|
's Middags zou zij komen. Ik trok er een dag voor uit om het huis op te ruimen. Met een natte lap nam ik alles af, om de stofresten van het schuren, te verwijderen. Ik zorgde dat het eten op tafel stond, toen zij, later dan verwacht, aanbelde. We zouden naar de bios. Een gezellige film, over het smelten van de Noordpool en de ondergang van de wereld, had ik uitgezocht.
Zij kuste voorzichtig, in de deur.
"Wil je je schoenen uitdoen?" Nu de vloer zo mooi was geworden hield ik iedereen aan de gouden regel die in haar huis gold.
Zij lachte om mijn nieuwe keurigheid. Maar ze vond het voldoende om haar zolen met een natte lap, in de badkamer, af te vegen. Ik begreep niet waarom zij ze niet uitdeed.
De vloer vond ze wel mooi. Zij begroette de rozen die voor haar op tafel stonden met een kort knikje. Ik drong me niet op.
"Moet je opnieuw aan me wennen", vroeg ik aan tafel, toen we de spinazierondo en de wijn op hadden.
"Ja", zei ze, "maar mijn gevoelens voor jou zijn veranderd."
Op de schone schoorsteen tikte de wekker, naast de foto's van haar en Sarafina.
"Hoezo? Wat bedoel je?"
"Eigenlijk, je bent te oud voor me."
"Hé? Je had gezegd... "
"Ik kan nu anders over denken?"
Ik stelde voor erover te praten. We gingen op de bank zitten. Het was niet het enige bezwaar tegen me.
"Je bent vies. Onhygiënisch. Ik weet het jou. Jij bent niet regulaire man."
"Ik heb alles schoongemaakt, dat zie je toch!"
"Er ligt hier stof."
"Waar?"
"Ze hield haar hoofd schuin en wees naar de tafel waarop de laptop stond.
"Als je zo, tegen de zon inkijkt, zie je stof. Op het plastic toch."
Ik liep naar de tafel, maar zag niets. Voor de zekerheid haalde ik er nog eens de spons over.
Zij vond het koud en liep naar de kachel om hem wat hoger te draaien.
Zij ging even naar de wc. Ik bleef met mijn hoofd tussen de handen op de bank nadenken.
Toen hoorde ik de buitendeur dichtklappen.
Ik beefde. Zij was al na een halfuurtje verdwenen? Op deze manier? Ik voelde me misselijk.
Ik rende haar achtena, zag haar bij de tramhalte staan en vroeg haar toch nog even koffie te drinken. Maar zij keek in de richting vanwaar de tram zou komen.
"Ik wilde nu niet praten", sprak zij. "Omdat jij bent nu emotioneel.
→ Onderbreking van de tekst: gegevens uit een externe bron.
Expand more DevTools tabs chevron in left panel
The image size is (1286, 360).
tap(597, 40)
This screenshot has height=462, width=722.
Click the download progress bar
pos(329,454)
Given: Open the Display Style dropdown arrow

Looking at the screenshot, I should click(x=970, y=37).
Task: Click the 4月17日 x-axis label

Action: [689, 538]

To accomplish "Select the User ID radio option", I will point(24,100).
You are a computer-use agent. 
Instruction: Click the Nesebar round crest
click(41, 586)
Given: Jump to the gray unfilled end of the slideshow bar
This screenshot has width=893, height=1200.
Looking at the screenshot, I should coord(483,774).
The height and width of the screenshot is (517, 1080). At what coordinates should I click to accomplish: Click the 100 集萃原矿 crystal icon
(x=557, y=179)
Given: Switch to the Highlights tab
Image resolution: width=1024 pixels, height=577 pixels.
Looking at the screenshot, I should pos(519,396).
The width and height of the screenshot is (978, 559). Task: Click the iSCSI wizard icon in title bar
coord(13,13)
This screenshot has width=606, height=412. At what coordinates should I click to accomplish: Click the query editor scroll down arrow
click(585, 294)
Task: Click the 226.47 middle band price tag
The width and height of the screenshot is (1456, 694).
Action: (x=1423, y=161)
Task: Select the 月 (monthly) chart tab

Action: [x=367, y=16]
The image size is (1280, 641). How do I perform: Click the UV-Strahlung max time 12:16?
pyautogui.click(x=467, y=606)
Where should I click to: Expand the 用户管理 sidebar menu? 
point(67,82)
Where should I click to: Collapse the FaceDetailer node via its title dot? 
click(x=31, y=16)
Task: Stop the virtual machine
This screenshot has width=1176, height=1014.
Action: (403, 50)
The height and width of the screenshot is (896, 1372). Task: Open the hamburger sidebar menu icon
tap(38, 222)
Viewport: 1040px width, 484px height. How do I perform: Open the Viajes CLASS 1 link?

Dan ga jij verkeerde dingen zeggen."
"We hebben ook nog zakelijke dingen te bespreken", zei ik onhandig.
De tram stopte. Een jonge chauffeur wenkte haar binnen.
Ik moest denken aan Hugo en wat hij me geschreven had over Oedipus. Die had, nadat hij gemerkt had dat hij zijn met zijn moeder in bed lag, wanhopig geroepen hem de man te tonen, wiens geluk meer is dan illusie gevolgd door desillusie.
De volgende dag bliksemde mijn laptop haar een boze e-mail. Laf, noemde ik haar weglopen. Misbruikt, had zij mij. Te oud voor de liefde, verweet ik haar dat zij was.